Problem to work on » Can you render every line of the data below as a JSON list of strings, one string per line, with blank lines left out?

Collected data
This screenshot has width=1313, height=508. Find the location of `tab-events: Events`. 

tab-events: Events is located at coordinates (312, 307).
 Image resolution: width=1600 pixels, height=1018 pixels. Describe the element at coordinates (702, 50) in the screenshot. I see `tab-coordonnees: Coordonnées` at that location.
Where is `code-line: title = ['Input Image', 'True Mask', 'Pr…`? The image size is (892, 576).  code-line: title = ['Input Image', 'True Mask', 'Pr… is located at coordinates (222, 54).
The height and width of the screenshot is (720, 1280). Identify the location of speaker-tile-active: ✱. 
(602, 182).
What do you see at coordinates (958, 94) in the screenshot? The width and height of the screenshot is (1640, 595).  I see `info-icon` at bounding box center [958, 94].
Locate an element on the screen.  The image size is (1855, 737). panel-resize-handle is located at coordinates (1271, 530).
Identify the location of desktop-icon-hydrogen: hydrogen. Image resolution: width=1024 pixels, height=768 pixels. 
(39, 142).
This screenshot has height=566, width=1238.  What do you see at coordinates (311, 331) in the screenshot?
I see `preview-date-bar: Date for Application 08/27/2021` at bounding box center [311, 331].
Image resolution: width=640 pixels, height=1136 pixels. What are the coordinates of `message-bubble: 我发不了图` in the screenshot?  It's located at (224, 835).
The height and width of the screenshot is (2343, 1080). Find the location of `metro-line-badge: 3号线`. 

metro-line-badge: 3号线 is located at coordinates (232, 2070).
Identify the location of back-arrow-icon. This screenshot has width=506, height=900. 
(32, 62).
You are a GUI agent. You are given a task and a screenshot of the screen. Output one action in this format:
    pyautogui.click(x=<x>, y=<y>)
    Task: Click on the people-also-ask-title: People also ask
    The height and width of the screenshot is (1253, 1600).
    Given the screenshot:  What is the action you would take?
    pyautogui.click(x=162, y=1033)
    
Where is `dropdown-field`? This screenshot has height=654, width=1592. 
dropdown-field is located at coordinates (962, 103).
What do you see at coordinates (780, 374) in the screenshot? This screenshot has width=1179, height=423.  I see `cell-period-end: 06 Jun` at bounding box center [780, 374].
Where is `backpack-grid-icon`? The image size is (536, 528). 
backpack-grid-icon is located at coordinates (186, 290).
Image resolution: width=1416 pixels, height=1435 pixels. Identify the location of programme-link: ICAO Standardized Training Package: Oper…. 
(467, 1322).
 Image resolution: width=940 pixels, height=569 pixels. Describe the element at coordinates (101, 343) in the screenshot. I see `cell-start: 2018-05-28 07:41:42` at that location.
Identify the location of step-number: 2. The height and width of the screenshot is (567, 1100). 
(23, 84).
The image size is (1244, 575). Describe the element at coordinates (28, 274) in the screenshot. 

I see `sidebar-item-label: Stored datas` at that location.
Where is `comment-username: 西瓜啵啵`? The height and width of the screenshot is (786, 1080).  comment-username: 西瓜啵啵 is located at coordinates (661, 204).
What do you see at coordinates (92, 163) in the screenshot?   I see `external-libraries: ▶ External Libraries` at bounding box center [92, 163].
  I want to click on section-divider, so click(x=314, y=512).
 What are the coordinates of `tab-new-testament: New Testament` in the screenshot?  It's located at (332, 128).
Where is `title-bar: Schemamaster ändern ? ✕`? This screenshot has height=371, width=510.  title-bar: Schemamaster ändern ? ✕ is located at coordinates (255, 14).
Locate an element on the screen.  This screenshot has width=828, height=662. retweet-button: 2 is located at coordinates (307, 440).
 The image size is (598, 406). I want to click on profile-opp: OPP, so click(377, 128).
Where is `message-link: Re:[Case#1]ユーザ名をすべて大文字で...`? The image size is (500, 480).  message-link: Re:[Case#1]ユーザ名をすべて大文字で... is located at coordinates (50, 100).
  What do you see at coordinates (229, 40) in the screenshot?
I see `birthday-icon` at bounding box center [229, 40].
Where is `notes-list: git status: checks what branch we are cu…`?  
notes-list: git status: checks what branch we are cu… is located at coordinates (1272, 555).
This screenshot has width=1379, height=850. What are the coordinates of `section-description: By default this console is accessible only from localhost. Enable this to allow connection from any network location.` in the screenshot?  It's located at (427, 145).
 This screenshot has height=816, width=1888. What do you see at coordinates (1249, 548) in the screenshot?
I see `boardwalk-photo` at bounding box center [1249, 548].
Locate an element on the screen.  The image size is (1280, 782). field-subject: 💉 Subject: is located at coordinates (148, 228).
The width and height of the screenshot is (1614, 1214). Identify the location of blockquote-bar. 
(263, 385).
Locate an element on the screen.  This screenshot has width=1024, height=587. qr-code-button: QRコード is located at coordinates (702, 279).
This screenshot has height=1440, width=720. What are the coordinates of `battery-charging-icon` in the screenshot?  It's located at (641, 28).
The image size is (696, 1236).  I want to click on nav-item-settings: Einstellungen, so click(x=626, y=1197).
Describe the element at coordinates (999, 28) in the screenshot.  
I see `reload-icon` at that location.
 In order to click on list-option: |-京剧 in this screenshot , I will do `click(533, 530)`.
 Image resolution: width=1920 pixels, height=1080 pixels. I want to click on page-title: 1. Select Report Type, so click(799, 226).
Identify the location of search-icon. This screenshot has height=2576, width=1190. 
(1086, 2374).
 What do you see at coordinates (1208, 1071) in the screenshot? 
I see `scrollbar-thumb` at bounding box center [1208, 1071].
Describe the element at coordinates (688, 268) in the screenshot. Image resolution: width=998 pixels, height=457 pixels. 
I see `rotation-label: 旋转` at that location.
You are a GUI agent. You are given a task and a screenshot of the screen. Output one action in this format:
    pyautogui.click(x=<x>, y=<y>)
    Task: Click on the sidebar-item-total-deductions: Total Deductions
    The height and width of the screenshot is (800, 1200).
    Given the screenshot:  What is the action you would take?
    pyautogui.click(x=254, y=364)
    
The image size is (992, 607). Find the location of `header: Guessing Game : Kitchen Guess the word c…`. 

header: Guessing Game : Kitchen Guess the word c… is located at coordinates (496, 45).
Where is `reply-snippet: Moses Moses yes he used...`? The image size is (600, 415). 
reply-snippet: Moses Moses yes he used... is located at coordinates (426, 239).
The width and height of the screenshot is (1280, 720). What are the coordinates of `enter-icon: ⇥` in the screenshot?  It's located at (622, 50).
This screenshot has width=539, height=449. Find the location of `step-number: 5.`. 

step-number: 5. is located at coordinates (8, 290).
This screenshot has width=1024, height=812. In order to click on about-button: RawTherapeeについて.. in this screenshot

Your solution »
[
  "This screenshot has width=1313, height=508. Find the location of `tab-events: Events`. ",
  "tab-events: Events is located at coordinates (312, 307).",
  " Image resolution: width=1600 pixels, height=1018 pixels. Describe the element at coordinates (702, 50) in the screenshot. I see `tab-coordonnees: Coordonnées` at that location.",
  "Where is `code-line: title = ['Input Image', 'True Mask', 'Pr…`? The image size is (892, 576).  code-line: title = ['Input Image', 'True Mask', 'Pr… is located at coordinates (222, 54).",
  "The height and width of the screenshot is (720, 1280). Identify the location of speaker-tile-active: ✱. ",
  "(602, 182).",
  "What do you see at coordinates (958, 94) in the screenshot? The width and height of the screenshot is (1640, 595).  I see `info-icon` at bounding box center [958, 94].",
  "Locate an element on the screen.  The image size is (1855, 737). panel-resize-handle is located at coordinates (1271, 530).",
  "Identify the location of desktop-icon-hydrogen: hydrogen. Image resolution: width=1024 pixels, height=768 pixels. ",
  "(39, 142).",
  "This screenshot has height=566, width=1238.  What do you see at coordinates (311, 331) in the screenshot?",
  "I see `preview-date-bar: Date for Application 08/27/2021` at bounding box center [311, 331].",
  "Image resolution: width=640 pixels, height=1136 pixels. What are the coordinates of `message-bubble: 我发不了图` in the screenshot?  It's located at (224, 835).",
  "The height and width of the screenshot is (2343, 1080). Find the location of `metro-line-badge: 3号线`. ",
  "metro-line-badge: 3号线 is located at coordinates (232, 2070).",
  "Identify the location of back-arrow-icon. This screenshot has width=506, height=900. ",
  "(32, 62).",
  "You are a GUI agent. You are given a task and a screenshot of the screen. Output one action in this format:",
  "    pyautogui.click(x=<x>, y=<y>)",
  "    Task: Click on the people-also-ask-title: People also ask",
  "    The height and width of the screenshot is (1253, 1600).",
  "    Given the screenshot:  What is the action you would take?",
  "    pyautogui.click(x=162, y=1033)",
  "Where is `dropdown-field`? This screenshot has height=654, width=1592. ",
  "dropdown-field is located at coordinates (962, 103).",
  "What do you see at coordinates (780, 374) in the screenshot? This screenshot has width=1179, height=423.  I see `cell-period-end: 06 Jun` at bounding box center [780, 374].",
  "Where is `backpack-grid-icon`? The image size is (536, 528). ",
  "backpack-grid-icon is located at coordinates (186, 290).",
  "Image resolution: width=1416 pixels, height=1435 pixels. Identify the location of programme-link: ICAO Standardized Training Package: Oper…. ",
  "(467, 1322).",
  " Image resolution: width=940 pixels, height=569 pixels. Describe the element at coordinates (101, 343) in the screenshot. I see `cell-start: 2018-05-28 07:41:42` at that location.",
  "Identify the location of step-number: 2. The height and width of the screenshot is (567, 1100). ",
  "(23, 84).",
  "The image size is (1244, 575). Describe the element at coordinates (28, 274) in the screenshot. ",
  "I see `sidebar-item-label: Stored datas` at that location.",
  "Where is `comment-username: 西瓜啵啵`? The height and width of the screenshot is (786, 1080).  comment-username: 西瓜啵啵 is located at coordinates (661, 204).",
  "What do you see at coordinates (92, 163) in the screenshot?   I see `external-libraries: ▶ External Libraries` at bounding box center [92, 163].",
  "  I want to click on section-divider, so click(x=314, y=512).",
  " What are the coordinates of `tab-new-testament: New Testament` in the screenshot?  It's located at (332, 128).",
  "Where is `title-bar: Schemamaster ändern ? ✕`? This screenshot has height=371, width=510.  title-bar: Schemamaster ändern ? ✕ is located at coordinates (255, 14).",
  "Locate an element on the screen.  This screenshot has width=828, height=662. retweet-button: 2 is located at coordinates (307, 440).",
  " The image size is (598, 406). I want to click on profile-opp: OPP, so click(377, 128).",
  "Where is `message-link: Re:[Case#1]ユーザ名をすべて大文字で...`? The image size is (500, 480).  message-link: Re:[Case#1]ユーザ名をすべて大文字で... is located at coordinates (50, 100).",
  "  What do you see at coordinates (229, 40) in the screenshot?",
  "I see `birthday-icon` at bounding box center [229, 40].",
  "Where is `notes-list: git status: checks what branch we are cu…`?  ",
  "notes-list: git status: checks what branch we are cu… is located at coordinates (1272, 555).",
  "This screenshot has width=1379, height=850. What are the coordinates of `section-description: By default this console is accessible only from localhost. Enable this to allow connection from any network location.` in the screenshot?  It's located at (427, 145).",
  " This screenshot has height=816, width=1888. What do you see at coordinates (1249, 548) in the screenshot?",
  "I see `boardwalk-photo` at bounding box center [1249, 548].",
  "Locate an element on the screen.  The image size is (1280, 782). field-subject: 💉 Subject: is located at coordinates (148, 228).",
  "The width and height of the screenshot is (1614, 1214). Identify the location of blockquote-bar. ",
  "(263, 385).",
  "Locate an element on the screen.  This screenshot has width=1024, height=587. qr-code-button: QRコード is located at coordinates (702, 279).",
  "This screenshot has height=1440, width=720. What are the coordinates of `battery-charging-icon` in the screenshot?  It's located at (641, 28).",
  "The image size is (696, 1236).  I want to click on nav-item-settings: Einstellungen, so click(x=626, y=1197).",
  "Describe the element at coordinates (999, 28) in the screenshot.  ",
  "I see `reload-icon` at that location.",
  " In order to click on list-option: |-京剧 in this screenshot , I will do `click(533, 530)`.",
  " Image resolution: width=1920 pixels, height=1080 pixels. I want to click on page-title: 1. Select Report Type, so click(799, 226).",
  "Identify the location of search-icon. This screenshot has height=2576, width=1190. ",
  "(1086, 2374).",
  " What do you see at coordinates (1208, 1071) in the screenshot? ",
  "I see `scrollbar-thumb` at bounding box center [1208, 1071].",
  "Describe the element at coordinates (688, 268) in the screenshot. Image resolution: width=998 pixels, height=457 pixels. ",
  "I see `rotation-label: 旋转` at that location.",
  "You are a GUI agent. You are given a task and a screenshot of the screen. Output one action in this format:",
  "    pyautogui.click(x=<x>, y=<y>)",
  "    Task: Click on the sidebar-item-total-deductions: Total Deductions",
  "    The height and width of the screenshot is (800, 1200).",
  "    Given the screenshot:  What is the action you would take?",
  "    pyautogui.click(x=254, y=364)",
  "The image size is (992, 607). Find the location of `header: Guessing Game : Kitchen Guess the word c…`. ",
  "header: Guessing Game : Kitchen Guess the word c… is located at coordinates (496, 45).",
  "Where is `reply-snippet: Moses Moses yes he used...`? The image size is (600, 415). ",
  "reply-snippet: Moses Moses yes he used... is located at coordinates (426, 239).",
  "The width and height of the screenshot is (1280, 720). What are the coordinates of `enter-icon: ⇥` in the screenshot?  It's located at (622, 50).",
  "This screenshot has width=539, height=449. Find the location of `step-number: 5.`. ",
  "step-number: 5. is located at coordinates (8, 290).",
  "This screenshot has width=1024, height=812. In order to click on about-button: RawTherapeeについて.. in this screenshot"
]